Yes, I am the winner.  You will love it


----------



## Winterrider (May 31, 2019)

If you like hard boil eggs or pickled, the SV @ 190° for 20 mins then ice bath. The very easiest peeling eggs I've ever had.


----------



## pc farmer (May 31, 2019)

Holly2015 said:


> pc farmer wins the centerpiece off the table :)




Ha.  I am just funnin him.   All good info by you all.


----------



## Preacher Man (May 31, 2019)

pc farmer said:


> Yes, I am the winner.  You will love it


Haha! I love a competitive spirit.


----------



## pc farmer (May 31, 2019)

Holly2015 said:


> Same here just getting in a little jab. We all know Preacher Man is secretly SV'ing a big batch of gizzards and hearts.




Oh I hope he is.    I still need to look for them here.


----------



## Preacher Man (May 31, 2019)

Holly2015 said:


> Same here just getting in a little jab. We all know Preacher Man is secretly SV'ing a big batch of gizzards and hearts.

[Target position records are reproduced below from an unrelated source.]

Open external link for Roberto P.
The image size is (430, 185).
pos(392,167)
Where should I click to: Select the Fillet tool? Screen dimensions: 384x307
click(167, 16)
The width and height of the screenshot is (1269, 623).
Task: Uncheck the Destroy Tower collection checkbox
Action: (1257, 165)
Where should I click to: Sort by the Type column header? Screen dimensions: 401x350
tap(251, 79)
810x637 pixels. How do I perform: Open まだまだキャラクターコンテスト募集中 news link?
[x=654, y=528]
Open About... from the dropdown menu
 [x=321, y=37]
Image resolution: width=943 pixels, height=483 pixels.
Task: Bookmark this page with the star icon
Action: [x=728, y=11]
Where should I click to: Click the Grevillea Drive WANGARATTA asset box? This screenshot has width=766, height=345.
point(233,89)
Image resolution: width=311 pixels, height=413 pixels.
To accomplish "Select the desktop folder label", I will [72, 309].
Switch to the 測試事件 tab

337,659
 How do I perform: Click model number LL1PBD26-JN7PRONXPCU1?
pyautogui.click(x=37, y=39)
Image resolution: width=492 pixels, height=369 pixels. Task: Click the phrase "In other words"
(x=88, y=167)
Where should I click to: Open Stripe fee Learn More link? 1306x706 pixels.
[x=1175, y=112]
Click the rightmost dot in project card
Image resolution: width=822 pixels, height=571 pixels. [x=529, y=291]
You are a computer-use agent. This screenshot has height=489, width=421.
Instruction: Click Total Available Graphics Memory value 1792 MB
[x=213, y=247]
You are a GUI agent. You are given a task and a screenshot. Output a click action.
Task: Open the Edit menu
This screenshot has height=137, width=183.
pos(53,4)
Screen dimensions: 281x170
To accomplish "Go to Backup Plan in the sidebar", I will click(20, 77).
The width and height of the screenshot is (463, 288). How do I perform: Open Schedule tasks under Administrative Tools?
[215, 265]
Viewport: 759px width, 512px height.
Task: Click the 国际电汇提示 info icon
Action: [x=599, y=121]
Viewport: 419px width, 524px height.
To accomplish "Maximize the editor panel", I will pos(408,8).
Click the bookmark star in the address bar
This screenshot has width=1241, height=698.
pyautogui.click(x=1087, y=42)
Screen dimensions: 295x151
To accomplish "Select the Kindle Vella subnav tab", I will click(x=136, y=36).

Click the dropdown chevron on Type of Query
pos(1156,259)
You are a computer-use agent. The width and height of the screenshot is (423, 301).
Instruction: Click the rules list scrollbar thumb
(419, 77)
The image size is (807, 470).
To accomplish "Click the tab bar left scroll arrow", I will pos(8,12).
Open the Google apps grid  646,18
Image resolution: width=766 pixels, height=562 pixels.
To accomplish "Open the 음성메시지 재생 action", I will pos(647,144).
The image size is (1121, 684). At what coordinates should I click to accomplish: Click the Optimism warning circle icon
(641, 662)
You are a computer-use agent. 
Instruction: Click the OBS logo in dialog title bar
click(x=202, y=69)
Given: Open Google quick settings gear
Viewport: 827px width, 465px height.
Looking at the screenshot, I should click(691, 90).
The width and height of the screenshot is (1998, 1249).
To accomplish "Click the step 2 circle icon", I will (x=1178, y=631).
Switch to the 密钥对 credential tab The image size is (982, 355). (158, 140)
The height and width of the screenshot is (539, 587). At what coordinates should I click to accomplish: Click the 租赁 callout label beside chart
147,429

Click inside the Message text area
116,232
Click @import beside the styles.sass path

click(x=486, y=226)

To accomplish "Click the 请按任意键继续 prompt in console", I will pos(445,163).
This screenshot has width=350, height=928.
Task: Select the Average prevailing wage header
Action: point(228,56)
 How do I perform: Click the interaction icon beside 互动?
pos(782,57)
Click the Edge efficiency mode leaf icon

That was a tough one to pass up. Gizzards and hearts takes me back to my younger days when dad would go by the strip to pick up his beer (we lived in a dry area) and my prize on the way home was a huge bucket of gizzards and hearts. 

Fried, of course.


----------



## pc farmer (May 31, 2019)

Holly2015 said:


> pc let me know iffen you can't find them. Weather is nice and always looking for a 60 to 70 mile ride that I can turn into a 300 or 400 mile ride. The R1200GS has been freshly shod and G's & H's can be delivered.




Will do.  You should come to the pa gathering


----------



## Braz (May 31, 2019)

Nice ride Holly.


----------



## daveomak (Jun 1, 2019)




----------



## Bearcarver (Jun 1, 2019)

Holly2015 said:


> Same here just getting in a little jab. We all know Preacher Man is secretly SV'ing a big batch of gizzards and hearts.




MMMmm---I could go for a bunch of them !!!

Bear


----------